Dear all,
My data is shaped as (9, n_features, n_timesteps), and I would like to slice it into 9 parts, and feed each part into a simple CNN.
For normal usage,
-Does it make a difference if I backpropagate 9 losses separately to each CNN, versus summing up into 1 loss and backprop?
For negative correlation learning:
-Negative correlation learning encourages diversity among each network. Would it make a difference if I backprop 9 losses vs just 1 loss?
Thank you!
Best
Hi,
Theoretically, the gradients calculated using a summed loss = sum of gradients from the separate terms (the terms that go into the summed loss).
In pytorch too, the gradients are accumulated over several backward calls unless you call zero_grad
so the result should be (theoretically) same, though you might see some differences due to precision etc.
The difference shouldn’t be large enough according to me.

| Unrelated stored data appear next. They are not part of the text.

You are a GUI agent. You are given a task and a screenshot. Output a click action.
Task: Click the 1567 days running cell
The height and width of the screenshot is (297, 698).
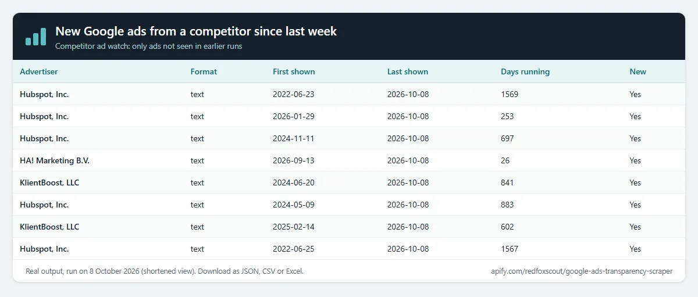pyautogui.click(x=510, y=249)
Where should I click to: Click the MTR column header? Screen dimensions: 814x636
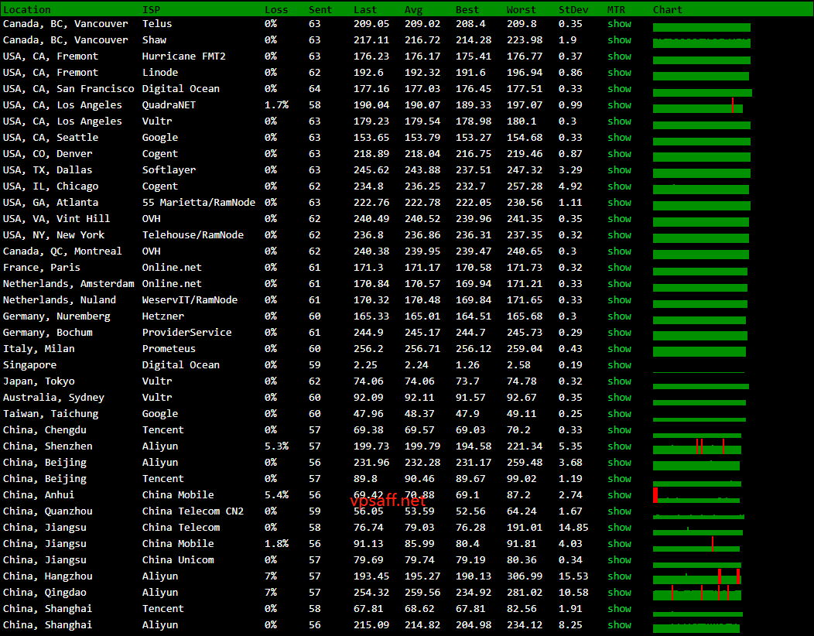click(x=616, y=9)
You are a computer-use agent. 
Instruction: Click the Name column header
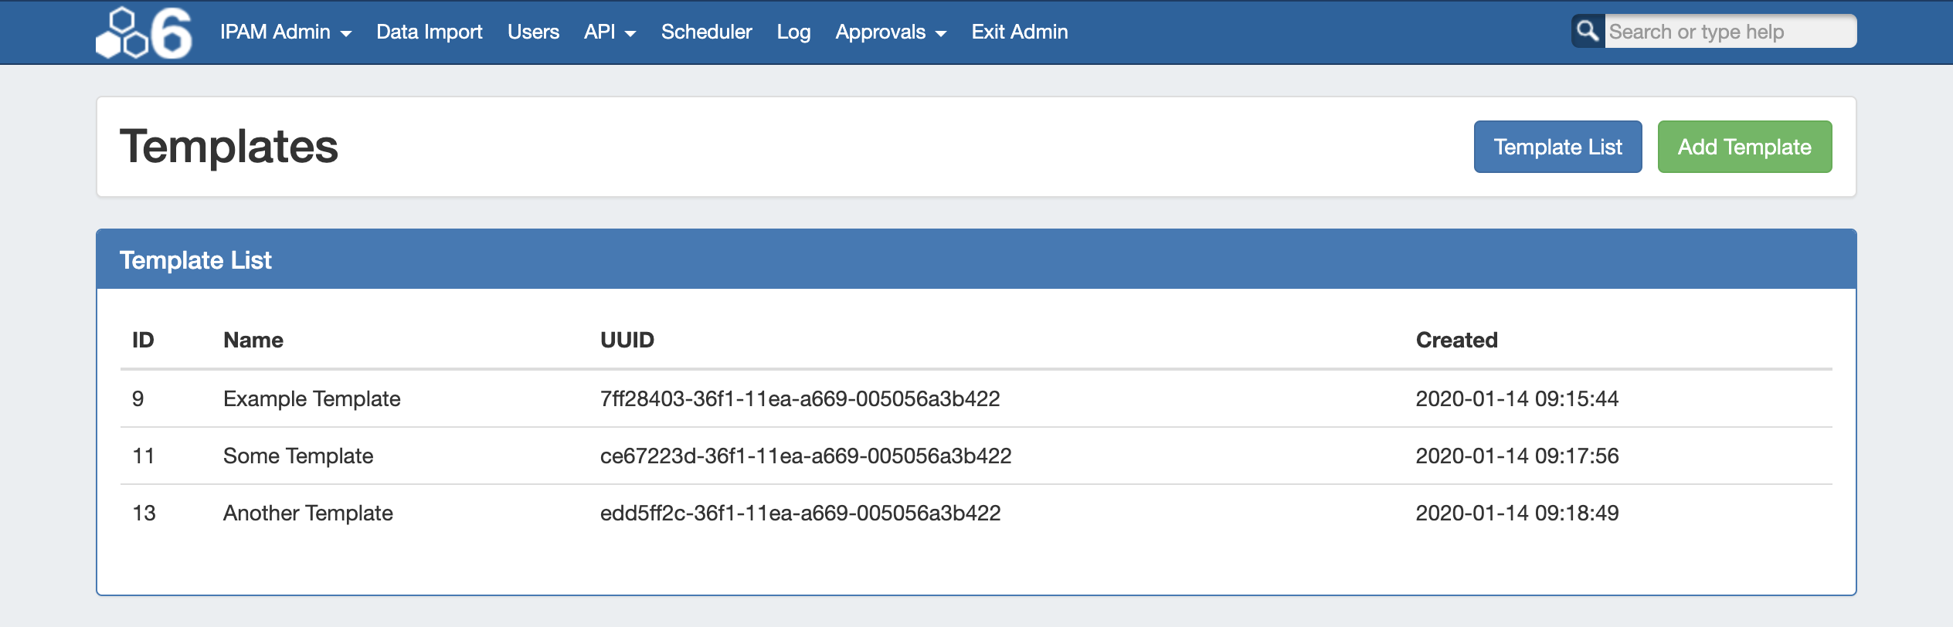[253, 340]
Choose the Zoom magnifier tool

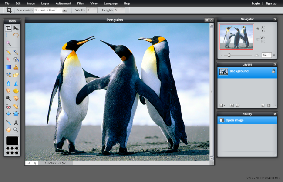coord(16,130)
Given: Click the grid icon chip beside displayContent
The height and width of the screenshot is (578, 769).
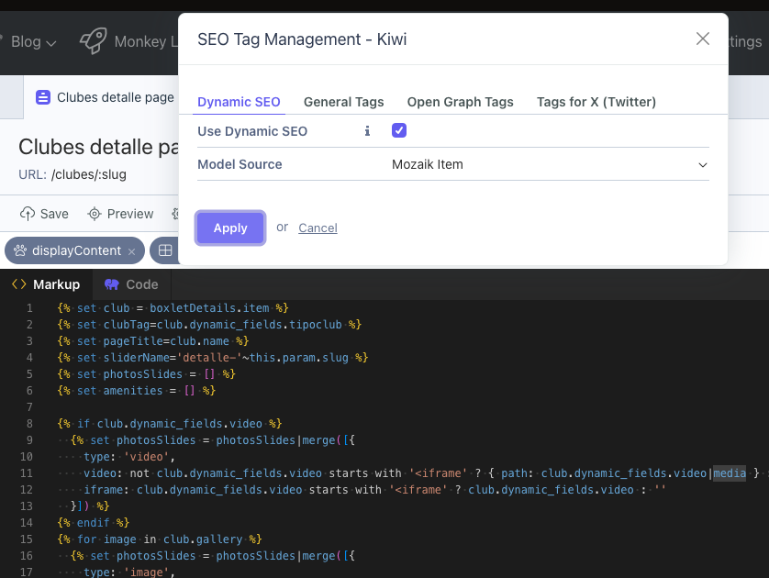Looking at the screenshot, I should [165, 250].
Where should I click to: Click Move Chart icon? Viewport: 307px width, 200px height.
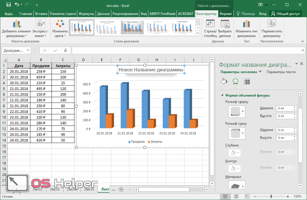coord(271,24)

Backpropagating 9 losses vs 1 loss -
I assumed you are essentially wanting to know which one between 9 optimizer steps (one after each backward call) and 1 optimizer step (after a single backward call) is better.
This depends on the task at hand. Generally, we prefer several optimizer steps to enable faster training.
Hence, this isn’t a PyTorch specific question. You might want to read up more on negative correlation learning to get a better idea.
Feel free to post further queries.
Best,
S